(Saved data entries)
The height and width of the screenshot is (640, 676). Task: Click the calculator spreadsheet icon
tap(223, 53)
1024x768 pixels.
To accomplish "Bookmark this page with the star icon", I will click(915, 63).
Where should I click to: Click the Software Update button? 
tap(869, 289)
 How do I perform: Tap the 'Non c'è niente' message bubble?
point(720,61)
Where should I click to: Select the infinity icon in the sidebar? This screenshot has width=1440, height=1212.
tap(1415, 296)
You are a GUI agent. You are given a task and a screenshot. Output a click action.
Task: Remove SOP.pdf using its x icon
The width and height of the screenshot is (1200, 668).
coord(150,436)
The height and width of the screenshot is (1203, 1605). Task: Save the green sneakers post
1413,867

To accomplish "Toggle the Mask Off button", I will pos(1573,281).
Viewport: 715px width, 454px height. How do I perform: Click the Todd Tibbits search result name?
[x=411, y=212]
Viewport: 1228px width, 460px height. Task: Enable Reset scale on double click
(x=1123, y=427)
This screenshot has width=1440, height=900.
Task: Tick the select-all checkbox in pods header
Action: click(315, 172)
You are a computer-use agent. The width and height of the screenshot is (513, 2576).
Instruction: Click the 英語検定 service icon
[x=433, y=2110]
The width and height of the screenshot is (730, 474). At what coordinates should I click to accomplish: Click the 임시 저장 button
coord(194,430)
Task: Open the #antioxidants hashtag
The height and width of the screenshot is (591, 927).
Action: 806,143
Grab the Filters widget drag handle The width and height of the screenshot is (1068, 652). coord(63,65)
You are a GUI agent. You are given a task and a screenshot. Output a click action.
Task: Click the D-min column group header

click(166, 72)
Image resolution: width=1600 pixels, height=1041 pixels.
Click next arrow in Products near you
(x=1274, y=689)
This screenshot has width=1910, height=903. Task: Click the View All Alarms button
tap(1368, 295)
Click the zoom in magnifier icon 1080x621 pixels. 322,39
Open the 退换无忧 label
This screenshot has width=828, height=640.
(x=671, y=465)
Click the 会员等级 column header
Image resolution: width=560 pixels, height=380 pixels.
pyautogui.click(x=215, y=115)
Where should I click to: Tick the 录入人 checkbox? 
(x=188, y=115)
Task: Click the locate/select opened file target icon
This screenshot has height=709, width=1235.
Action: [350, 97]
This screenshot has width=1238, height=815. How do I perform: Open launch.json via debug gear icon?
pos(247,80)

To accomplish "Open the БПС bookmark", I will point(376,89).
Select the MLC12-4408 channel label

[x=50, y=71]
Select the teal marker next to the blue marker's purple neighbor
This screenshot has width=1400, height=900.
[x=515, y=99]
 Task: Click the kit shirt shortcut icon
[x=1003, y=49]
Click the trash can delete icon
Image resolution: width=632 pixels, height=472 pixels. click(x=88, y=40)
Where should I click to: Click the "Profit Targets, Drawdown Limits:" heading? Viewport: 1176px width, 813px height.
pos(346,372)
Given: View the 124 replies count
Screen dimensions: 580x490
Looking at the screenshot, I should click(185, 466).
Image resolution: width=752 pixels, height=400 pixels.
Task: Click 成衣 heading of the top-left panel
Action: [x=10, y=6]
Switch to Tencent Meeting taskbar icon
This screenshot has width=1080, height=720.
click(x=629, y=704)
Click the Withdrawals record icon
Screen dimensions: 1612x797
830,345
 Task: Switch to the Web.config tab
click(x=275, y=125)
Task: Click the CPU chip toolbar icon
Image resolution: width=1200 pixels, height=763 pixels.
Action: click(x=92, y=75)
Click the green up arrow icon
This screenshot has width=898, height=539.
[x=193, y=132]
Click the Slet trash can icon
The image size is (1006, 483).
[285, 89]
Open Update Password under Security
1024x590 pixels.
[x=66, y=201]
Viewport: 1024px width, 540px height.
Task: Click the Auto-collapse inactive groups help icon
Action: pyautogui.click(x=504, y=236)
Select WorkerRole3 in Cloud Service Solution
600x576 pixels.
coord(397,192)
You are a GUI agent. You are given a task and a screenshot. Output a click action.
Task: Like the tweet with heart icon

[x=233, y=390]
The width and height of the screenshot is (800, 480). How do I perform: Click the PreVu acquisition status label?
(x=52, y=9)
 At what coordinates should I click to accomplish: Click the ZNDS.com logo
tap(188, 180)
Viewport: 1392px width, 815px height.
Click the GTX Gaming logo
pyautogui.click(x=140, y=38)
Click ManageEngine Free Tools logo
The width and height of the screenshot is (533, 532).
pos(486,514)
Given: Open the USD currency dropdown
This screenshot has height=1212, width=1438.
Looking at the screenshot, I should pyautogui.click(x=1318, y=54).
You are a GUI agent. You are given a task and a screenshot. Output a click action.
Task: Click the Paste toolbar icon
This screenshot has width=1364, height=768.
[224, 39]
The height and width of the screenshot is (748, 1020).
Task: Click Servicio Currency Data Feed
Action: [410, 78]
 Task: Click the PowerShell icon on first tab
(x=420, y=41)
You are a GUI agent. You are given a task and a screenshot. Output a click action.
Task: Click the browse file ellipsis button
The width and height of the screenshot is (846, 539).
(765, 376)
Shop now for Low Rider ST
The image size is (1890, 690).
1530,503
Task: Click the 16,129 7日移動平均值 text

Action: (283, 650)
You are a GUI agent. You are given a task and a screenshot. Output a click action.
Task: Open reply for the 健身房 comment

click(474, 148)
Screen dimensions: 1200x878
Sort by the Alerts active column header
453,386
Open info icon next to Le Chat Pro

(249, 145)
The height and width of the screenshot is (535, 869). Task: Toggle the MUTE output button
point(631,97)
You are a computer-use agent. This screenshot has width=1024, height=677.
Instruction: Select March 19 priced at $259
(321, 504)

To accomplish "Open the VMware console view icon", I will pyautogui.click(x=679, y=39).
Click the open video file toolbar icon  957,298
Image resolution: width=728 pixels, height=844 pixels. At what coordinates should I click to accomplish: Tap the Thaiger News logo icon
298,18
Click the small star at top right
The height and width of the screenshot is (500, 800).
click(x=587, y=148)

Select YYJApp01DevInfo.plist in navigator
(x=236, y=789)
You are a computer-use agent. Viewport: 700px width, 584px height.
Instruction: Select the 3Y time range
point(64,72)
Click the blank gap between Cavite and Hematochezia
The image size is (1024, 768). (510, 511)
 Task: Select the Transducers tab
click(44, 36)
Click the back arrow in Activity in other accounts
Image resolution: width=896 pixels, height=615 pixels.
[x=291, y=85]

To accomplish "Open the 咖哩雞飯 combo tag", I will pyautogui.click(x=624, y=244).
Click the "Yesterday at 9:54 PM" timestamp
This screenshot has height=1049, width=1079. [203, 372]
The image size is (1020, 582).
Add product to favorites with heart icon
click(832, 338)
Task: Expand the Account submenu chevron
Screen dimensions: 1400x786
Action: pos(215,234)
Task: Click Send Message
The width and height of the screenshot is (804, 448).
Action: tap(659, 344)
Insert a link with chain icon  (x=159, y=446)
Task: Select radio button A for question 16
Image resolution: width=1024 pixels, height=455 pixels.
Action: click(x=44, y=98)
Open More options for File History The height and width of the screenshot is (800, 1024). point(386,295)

■ WORK ORDER:
Every line from the data above that contains "computer" must appear in the answer.

■ SOLUTION TO THIS TASK:
You are a computer-use agent. The width and height of the screenshot is (513, 2576).
You are a computer-use agent. This screenshot has width=1024, height=677.
You are a computer-use agent. Viewport: 700px width, 584px height.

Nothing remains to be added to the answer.